Site Records
SiteName: 'RAF Aird Uig' ('WIU') CEW R10 ROTOR Radar Station
Aird Uig
Isle of Lewis, Outer Hebrides
OS Grid Ref: NB047390
Sub Brit site visit 30th July 2003
The final stage of the ROTOR
Programme (Rotor 3)
was to provide radar cover for the north and west of the British Isles
which were still exposed to attack and to give low and surface level
cover over the Atlantic, the absence of which prevented effective action
against low flying enemy aircraft. Three new Centimetric Early Warning
(CEW)
stations were to be built at Aird Uig, Faraid Head and Saxa
Vord equipped with Type 80 Mk 2 and Type
13 radars . The new CEW
operations buildings were to be above ground, heavily built and designated
R10, similar in internal layout to the underground R1 bunker.
ROTOR 3 included
five new Chain Home Extra Low (CHEL)

_Dataset extract_
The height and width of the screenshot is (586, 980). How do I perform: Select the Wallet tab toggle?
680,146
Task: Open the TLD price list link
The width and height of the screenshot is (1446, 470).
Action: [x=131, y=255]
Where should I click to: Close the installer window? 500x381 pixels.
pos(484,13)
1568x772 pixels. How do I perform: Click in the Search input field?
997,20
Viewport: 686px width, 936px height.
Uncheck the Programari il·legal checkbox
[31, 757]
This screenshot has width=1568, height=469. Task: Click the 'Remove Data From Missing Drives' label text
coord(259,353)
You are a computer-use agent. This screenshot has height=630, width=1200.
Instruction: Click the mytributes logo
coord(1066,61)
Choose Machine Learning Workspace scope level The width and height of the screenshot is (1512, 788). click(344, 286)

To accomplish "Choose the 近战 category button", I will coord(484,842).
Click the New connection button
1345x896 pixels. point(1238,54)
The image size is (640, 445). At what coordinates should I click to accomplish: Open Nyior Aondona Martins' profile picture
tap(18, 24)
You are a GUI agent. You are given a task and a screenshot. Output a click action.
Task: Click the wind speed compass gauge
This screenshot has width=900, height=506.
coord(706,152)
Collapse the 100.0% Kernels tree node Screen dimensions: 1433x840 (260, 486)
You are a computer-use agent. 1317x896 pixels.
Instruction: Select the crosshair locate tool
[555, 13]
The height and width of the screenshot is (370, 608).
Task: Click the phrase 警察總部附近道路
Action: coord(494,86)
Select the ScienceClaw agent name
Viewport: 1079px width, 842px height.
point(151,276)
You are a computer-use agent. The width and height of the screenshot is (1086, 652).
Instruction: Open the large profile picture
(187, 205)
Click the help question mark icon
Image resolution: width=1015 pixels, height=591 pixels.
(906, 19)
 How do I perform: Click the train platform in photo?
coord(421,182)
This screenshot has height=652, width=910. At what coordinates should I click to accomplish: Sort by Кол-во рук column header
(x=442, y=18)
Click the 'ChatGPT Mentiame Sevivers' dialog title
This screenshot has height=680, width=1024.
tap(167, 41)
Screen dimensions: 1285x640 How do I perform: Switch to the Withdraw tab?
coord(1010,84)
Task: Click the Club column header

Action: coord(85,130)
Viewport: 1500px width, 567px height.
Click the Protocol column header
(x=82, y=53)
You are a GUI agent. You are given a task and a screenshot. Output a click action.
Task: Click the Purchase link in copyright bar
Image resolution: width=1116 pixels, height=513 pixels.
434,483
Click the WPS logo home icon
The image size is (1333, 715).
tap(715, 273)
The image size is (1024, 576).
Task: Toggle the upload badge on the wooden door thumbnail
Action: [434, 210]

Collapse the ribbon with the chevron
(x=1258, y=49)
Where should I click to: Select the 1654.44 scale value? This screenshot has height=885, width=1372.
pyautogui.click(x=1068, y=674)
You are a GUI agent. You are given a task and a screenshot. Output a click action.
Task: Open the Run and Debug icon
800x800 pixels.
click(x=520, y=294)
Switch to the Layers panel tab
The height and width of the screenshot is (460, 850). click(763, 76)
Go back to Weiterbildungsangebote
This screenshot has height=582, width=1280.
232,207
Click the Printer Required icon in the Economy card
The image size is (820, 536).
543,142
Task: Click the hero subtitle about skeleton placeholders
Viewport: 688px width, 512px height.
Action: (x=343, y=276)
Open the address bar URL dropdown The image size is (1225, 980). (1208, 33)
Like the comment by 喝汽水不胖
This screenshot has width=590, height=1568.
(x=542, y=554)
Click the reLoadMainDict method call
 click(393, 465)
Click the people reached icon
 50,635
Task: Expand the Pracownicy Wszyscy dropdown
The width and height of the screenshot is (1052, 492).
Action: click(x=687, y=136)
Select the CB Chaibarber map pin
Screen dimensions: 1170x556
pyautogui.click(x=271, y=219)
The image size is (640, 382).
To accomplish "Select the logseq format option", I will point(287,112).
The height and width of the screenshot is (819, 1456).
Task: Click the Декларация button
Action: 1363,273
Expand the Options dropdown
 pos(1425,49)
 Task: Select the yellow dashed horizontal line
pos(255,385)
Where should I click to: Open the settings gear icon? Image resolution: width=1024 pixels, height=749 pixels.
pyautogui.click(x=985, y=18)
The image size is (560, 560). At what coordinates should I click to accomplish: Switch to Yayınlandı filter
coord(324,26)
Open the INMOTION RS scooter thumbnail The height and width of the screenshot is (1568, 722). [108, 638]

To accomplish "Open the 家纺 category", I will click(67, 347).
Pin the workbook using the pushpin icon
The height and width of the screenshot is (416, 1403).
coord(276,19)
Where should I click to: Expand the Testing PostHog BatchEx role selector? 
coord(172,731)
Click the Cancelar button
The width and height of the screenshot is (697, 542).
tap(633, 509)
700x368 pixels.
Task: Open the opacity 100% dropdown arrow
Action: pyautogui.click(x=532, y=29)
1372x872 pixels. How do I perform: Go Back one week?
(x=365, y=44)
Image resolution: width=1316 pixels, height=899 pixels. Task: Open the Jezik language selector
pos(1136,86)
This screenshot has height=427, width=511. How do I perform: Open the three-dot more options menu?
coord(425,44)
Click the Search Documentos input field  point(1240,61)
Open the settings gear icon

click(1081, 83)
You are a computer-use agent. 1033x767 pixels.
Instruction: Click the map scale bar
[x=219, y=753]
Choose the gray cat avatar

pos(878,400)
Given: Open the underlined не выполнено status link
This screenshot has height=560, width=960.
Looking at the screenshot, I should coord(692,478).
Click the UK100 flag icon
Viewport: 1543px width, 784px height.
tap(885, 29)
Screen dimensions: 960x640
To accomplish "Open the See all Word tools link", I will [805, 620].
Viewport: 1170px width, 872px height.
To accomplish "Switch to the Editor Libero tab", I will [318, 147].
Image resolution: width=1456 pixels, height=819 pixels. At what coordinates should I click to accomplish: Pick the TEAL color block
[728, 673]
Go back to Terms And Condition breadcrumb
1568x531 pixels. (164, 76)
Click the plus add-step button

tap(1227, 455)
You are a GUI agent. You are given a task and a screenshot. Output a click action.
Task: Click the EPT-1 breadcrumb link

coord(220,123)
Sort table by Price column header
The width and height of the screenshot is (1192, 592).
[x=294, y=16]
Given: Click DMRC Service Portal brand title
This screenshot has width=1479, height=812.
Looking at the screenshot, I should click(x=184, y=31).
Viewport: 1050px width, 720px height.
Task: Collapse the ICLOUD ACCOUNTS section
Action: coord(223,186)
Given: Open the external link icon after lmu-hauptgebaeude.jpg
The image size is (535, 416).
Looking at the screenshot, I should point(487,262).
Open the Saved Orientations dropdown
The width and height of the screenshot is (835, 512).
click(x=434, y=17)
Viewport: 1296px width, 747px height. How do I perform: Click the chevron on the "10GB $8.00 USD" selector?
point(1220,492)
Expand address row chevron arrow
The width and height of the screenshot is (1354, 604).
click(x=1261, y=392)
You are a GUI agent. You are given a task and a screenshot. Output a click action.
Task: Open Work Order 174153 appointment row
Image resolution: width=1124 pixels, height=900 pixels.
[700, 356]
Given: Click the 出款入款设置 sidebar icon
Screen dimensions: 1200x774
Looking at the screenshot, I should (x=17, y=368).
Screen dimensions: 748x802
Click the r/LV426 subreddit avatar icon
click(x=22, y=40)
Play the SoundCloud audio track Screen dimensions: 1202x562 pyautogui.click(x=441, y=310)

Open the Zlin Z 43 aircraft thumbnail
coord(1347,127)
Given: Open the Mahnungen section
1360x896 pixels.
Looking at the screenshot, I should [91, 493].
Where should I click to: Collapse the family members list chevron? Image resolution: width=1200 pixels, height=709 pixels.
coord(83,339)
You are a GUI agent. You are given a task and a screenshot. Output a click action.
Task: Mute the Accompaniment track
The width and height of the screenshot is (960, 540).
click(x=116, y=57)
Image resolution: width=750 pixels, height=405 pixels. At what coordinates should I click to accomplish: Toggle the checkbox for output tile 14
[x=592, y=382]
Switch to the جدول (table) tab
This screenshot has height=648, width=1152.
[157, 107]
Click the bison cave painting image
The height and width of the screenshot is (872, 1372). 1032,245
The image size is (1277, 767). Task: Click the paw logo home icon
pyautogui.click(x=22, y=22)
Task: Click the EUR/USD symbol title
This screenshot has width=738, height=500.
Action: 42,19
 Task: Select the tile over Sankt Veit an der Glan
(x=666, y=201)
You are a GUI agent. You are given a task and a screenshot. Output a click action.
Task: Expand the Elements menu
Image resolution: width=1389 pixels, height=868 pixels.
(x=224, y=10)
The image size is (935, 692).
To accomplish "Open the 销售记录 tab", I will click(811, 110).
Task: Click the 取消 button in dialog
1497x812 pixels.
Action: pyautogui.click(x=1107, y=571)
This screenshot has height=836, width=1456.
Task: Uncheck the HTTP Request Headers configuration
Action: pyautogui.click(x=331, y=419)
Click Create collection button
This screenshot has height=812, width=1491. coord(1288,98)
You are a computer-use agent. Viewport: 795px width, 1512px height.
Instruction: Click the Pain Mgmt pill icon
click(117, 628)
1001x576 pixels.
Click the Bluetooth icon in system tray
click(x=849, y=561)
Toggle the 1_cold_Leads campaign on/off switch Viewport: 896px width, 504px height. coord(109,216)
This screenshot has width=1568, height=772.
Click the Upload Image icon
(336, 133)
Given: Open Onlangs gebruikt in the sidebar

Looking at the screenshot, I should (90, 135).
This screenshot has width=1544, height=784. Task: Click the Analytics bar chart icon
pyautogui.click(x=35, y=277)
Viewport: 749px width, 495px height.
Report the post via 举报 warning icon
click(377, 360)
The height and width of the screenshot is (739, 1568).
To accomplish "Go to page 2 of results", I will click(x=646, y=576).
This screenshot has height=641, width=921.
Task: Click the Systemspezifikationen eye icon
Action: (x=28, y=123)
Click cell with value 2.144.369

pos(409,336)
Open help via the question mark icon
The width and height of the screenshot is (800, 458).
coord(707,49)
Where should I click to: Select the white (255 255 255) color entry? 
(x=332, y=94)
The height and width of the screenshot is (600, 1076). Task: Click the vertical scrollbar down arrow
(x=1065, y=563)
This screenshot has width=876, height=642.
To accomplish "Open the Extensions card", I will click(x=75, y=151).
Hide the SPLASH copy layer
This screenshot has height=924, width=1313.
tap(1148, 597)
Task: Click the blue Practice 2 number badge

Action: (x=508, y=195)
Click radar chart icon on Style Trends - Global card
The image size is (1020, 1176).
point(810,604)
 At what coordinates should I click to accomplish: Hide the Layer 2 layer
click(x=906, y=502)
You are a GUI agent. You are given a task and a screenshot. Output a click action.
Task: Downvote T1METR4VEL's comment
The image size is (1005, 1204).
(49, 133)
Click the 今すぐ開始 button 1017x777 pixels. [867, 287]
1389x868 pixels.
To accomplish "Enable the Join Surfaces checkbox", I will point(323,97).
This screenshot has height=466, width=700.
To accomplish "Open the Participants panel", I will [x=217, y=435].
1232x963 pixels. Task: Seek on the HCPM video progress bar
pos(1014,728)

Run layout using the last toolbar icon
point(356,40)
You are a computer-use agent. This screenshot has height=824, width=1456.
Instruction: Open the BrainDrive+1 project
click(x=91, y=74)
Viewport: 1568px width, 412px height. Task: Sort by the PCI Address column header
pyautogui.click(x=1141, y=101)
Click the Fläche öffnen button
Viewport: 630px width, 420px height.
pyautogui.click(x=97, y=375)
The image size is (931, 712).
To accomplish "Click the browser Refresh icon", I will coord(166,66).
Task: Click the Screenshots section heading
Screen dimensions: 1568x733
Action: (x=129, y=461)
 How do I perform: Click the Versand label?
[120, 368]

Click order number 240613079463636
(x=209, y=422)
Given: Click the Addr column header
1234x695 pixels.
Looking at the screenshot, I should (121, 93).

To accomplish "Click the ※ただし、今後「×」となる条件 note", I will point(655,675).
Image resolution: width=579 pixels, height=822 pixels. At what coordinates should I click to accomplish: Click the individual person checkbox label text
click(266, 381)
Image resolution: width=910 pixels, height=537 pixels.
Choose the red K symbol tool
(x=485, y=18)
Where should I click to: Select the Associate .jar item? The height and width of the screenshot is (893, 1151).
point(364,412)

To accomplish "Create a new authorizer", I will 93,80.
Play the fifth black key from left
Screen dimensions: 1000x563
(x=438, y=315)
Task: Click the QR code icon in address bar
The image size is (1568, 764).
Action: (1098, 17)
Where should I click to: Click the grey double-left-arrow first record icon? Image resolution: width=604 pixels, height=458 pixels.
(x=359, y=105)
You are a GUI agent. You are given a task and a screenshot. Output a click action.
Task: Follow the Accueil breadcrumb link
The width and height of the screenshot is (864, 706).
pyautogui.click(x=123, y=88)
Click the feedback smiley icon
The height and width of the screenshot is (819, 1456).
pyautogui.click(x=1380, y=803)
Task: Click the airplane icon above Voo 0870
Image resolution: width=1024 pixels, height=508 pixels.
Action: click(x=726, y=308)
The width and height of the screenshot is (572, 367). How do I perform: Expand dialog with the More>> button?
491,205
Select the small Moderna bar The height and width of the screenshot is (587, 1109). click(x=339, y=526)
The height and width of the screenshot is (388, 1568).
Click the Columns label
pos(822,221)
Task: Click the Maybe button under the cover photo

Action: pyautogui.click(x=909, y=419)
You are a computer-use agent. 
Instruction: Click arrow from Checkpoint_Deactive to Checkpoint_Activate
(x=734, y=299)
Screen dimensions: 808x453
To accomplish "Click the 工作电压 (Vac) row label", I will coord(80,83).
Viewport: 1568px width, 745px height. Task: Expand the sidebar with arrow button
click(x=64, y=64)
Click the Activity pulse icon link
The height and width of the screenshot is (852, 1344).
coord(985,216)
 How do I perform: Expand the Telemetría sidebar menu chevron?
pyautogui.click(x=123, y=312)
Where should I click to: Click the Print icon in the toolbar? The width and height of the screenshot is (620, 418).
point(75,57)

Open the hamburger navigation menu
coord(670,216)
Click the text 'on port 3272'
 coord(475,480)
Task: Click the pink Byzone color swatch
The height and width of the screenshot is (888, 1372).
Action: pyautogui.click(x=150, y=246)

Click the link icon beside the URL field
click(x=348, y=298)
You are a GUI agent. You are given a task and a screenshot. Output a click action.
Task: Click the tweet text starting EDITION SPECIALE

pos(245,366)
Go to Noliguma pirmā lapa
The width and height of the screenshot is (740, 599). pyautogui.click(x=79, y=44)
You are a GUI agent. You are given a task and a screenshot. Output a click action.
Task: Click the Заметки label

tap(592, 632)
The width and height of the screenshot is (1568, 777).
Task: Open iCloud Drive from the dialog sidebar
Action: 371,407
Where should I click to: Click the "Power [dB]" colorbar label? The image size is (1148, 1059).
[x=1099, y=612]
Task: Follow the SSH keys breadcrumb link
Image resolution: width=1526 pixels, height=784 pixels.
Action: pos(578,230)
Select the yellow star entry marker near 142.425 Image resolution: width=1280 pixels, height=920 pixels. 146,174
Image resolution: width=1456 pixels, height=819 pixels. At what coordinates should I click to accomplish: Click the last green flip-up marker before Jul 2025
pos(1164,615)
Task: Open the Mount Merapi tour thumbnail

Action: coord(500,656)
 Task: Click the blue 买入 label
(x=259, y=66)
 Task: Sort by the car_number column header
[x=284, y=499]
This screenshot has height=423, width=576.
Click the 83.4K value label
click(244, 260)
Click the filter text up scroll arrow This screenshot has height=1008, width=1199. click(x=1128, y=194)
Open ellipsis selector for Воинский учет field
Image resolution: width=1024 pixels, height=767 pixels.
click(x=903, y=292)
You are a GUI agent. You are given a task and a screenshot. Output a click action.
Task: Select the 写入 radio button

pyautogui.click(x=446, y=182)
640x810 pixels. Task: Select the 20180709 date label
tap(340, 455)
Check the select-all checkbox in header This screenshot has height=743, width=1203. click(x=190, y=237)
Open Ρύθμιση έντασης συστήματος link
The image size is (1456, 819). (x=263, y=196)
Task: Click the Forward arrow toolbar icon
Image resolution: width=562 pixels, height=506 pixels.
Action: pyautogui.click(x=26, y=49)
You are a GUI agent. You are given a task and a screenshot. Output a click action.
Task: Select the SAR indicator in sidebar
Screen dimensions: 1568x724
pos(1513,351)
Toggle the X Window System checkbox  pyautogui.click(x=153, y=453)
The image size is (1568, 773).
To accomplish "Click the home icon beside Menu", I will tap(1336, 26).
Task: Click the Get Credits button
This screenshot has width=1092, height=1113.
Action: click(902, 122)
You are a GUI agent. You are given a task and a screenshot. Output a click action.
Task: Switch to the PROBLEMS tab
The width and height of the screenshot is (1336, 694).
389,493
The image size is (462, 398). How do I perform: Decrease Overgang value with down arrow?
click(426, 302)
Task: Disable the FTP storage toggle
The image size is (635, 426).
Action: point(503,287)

_Set task A_
Return the listing character for character, from its first line up to and including the line containing "tap(167, 41)".
_Set task B_
Take the text on the RAF Aird Uig radar station further, starting from the point where it stops.
The text and the listing were taken from unrelated sources.

_Output A_
The height and width of the screenshot is (586, 980). How do I perform: Select the Wallet tab toggle?
680,146
Task: Open the TLD price list link
The width and height of the screenshot is (1446, 470).
Action: [x=131, y=255]
Where should I click to: Close the installer window? 500x381 pixels.
pos(484,13)
1568x772 pixels. How do I perform: Click in the Search input field?
997,20
Viewport: 686px width, 936px height.
Uncheck the Programari il·legal checkbox
[31, 757]
This screenshot has width=1568, height=469. Task: Click the 'Remove Data From Missing Drives' label text
coord(259,353)
You are a computer-use agent. This screenshot has height=630, width=1200.
Instruction: Click the mytributes logo
coord(1066,61)
Choose Machine Learning Workspace scope level The width and height of the screenshot is (1512, 788). click(344, 286)

To accomplish "Choose the 近战 category button", I will coord(484,842).
Click the New connection button
1345x896 pixels. point(1238,54)
The image size is (640, 445). At what coordinates should I click to accomplish: Open Nyior Aondona Martins' profile picture
tap(18, 24)
You are a GUI agent. You are given a task and a screenshot. Output a click action.
Task: Click the wind speed compass gauge
This screenshot has width=900, height=506.
coord(706,152)
Collapse the 100.0% Kernels tree node Screen dimensions: 1433x840 (260, 486)
You are a computer-use agent. 1317x896 pixels.
Instruction: Select the crosshair locate tool
[555, 13]
The height and width of the screenshot is (370, 608).
Task: Click the phrase 警察總部附近道路
Action: coord(494,86)
Select the ScienceClaw agent name
Viewport: 1079px width, 842px height.
point(151,276)
You are a computer-use agent. The width and height of the screenshot is (1086, 652).
Instruction: Open the large profile picture
(187, 205)
Click the help question mark icon
Image resolution: width=1015 pixels, height=591 pixels.
(906, 19)
 How do I perform: Click the train platform in photo?
coord(421,182)
This screenshot has height=652, width=910. At what coordinates should I click to accomplish: Sort by Кол-во рук column header
(x=442, y=18)
Click the 'ChatGPT Mentiame Sevivers' dialog title
This screenshot has height=680, width=1024.
tap(167, 41)

_Output B_
stations equipped with Stage 1 radar equipment to enable detection and
tracking of low flying aircraft. (Stage 1 comprised Type
7 Early Warning [E/W] GCI,
Type
14 E/W search radar E/W or FC [CEW
station], Type
13 H/F and a Type 15 [mobile Type 7]) The proposed stations were
at Kilchiaran, Murlough
Bay (demolished), Prestatyn,
Snaefell and West Myne
(not built). These were to be heavily built operations blocks, designated
R11; the above ground version of an R2 bunker.
Two new GCI
stations were also proposed as part of the ROTOR
3 programme, each equipped with a Type 80 radar and R8 prefabricated
operations block. One at Ballywooden (Killard Point) in Northern Ireland
and the other at Wick on the Scottish east coast. It is unclear if Wick
was ever built.
Photo:The
Type 80 radar at Aird Uig
Photo by Jeff Chambers
It was hoped that The ROTOR
3 programme would be complete by 1957 and all technical aspects were
classified as 'Super Priority'.
By the target completion date of August 1955 some ROTOR
stations had already closed down and the introduction of the 'Comprehensive
Radar Station' as part of the '1958' plan had no place for Aird Uig
and the station closed in 1964.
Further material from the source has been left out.